General tab - Database Locator Properties window

This tab is used to select databases and to set the maximum number of alternatives, the confidence threshold and the penalty for empty fields in a record of a Database Locator.

Database

This group has the following options:

Select existing database for locator

This option is mandatory for a Database Locator to function. Select a database that is compared against the recognition data during extraction. If an extracted value matches a database entry, then that value is given a higher confidence. This minimizes the effect of recognition errors in extracted data. The value for this option is set to <none> by default.

Select a database with records that should not be found by this locator (e.g. own addresses)

If necessary, select a database that contains records that should exclude detected values from the list of alternatives. If one of these values is found on the document, it is excluded from the final extraction result for this locator. This type of database is commonly referred to as an exclusion database.

The value for this option is set to <none> by default.

Note The "Locator Algorithm Properties" on this window do not apply to this exclusion database. Instead, there is a pre-defined 80% minimum confidence threshold that cannot be modified. All alternatives in an exclusion database search that have at least an 80% confidence are excluded from the main database search. You can adjust how the confidence is calculated for this database on its individual database properties window accessible from the Project Settings - Databases tab.
Database Settings

Click this button to open the Project Settings - Databases tab.

Locator Algorithm Properties

This group has the following options:

Max. alternatives

Type a number to limit the number of alternatives that are returned by this locator. You get the best results if you have at least 2 alternatives available for comparison if the distance option is used. The value for this option is set to 10 by default.

Note When using an Associative Search Database, it may be beneficial to increase the value of this option. For example, if your database contains more than 100,000 records, or your database contains duplicate records or records with similar content, increasing the Max. alternatives value to something like 50 can improve overall extraction results.

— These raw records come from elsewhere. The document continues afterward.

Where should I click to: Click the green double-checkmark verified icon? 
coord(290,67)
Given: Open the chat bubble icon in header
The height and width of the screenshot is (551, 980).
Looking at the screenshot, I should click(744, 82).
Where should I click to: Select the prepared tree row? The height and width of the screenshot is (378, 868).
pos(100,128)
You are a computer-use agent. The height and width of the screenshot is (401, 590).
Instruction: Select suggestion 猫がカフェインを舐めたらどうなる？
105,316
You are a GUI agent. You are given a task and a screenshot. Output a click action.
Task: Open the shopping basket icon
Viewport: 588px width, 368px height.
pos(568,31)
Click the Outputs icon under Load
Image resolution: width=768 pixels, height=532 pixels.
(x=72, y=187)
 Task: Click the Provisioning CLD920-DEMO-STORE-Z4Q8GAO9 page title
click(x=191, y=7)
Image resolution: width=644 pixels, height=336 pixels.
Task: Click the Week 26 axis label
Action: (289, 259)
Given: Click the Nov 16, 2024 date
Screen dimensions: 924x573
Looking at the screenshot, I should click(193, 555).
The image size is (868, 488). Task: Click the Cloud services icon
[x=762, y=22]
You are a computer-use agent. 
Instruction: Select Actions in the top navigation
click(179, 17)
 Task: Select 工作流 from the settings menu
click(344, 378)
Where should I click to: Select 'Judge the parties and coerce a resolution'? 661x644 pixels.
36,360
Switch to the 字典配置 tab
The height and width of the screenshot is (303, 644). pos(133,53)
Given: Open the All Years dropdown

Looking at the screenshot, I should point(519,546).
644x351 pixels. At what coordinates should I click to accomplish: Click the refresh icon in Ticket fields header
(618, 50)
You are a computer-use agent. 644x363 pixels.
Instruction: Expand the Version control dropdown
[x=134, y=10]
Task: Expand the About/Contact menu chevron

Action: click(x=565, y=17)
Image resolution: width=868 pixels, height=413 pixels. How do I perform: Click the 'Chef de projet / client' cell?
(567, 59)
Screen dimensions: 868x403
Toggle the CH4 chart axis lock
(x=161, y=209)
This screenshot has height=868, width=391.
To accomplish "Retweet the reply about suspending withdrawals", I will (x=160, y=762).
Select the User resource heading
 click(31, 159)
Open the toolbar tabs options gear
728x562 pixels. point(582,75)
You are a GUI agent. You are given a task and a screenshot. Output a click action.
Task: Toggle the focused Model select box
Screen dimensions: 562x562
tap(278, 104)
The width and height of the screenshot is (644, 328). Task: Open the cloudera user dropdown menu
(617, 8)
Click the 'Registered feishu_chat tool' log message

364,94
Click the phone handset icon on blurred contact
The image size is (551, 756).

However, with the increased maximum alternatives, there may be negative side effects that need to be considered. The speed of extraction may be negatively impacted, as well as the overall time to process a document. Performing tests and benchmarks will help you decide the optimal value for this option get the best overall extraction results.

Min. confidence

Type a number or use the slider to specify the minimum confidence required for a match to be used as an alternative. Only matches with a confidence greater than this threshold are returned. The value for this option is set to 40 by default.

Penalty for empty fields

Type a value or use the slider to specify the penalty for empty fields in the database. The maximum penalty is the percentage of empty fields in a record. The Penalty for empty fields value determines how much of the maximum penalty is applied. For example, a database contains records with ten fields. If one record contains two empty fields, the maximum penalty is 20%. If the Penalty for empty fields value is 100, the actual penalty applied to the field is 20%. If however, the Penalty for empty fields value is 50, the actual penalty applied to the fields is 10%. The value for this option is set to 50 by default.

Optimization

Choose one of the following optimization values:

  • Improve speed. This is the default value for this option.

    Select this value to accelerate the database matching operation. The combination of the minimum confidence settings and this selection can affect the overall accuracy results.

  • Improve accuracy.

    Select this value to focus on precision when matching the document with the database records.

Note This option is not available if you are using a local fuzzy database that is configured for basic database processing.
Maximum distance to concatenate numbers (mm)

Select how far numbers have to be away from each other to be considered a separate number. Any numbers within the distance specified here are considered to be part of the same overall number. For example, modify this value to ensure that the spaces included in a phone number sequence do not force each part to be a separate number. The value for this option is set to 5 mm by default.

Definitions for the buttons at the bottom of this window can be found in Common Transformation Designer Buttons.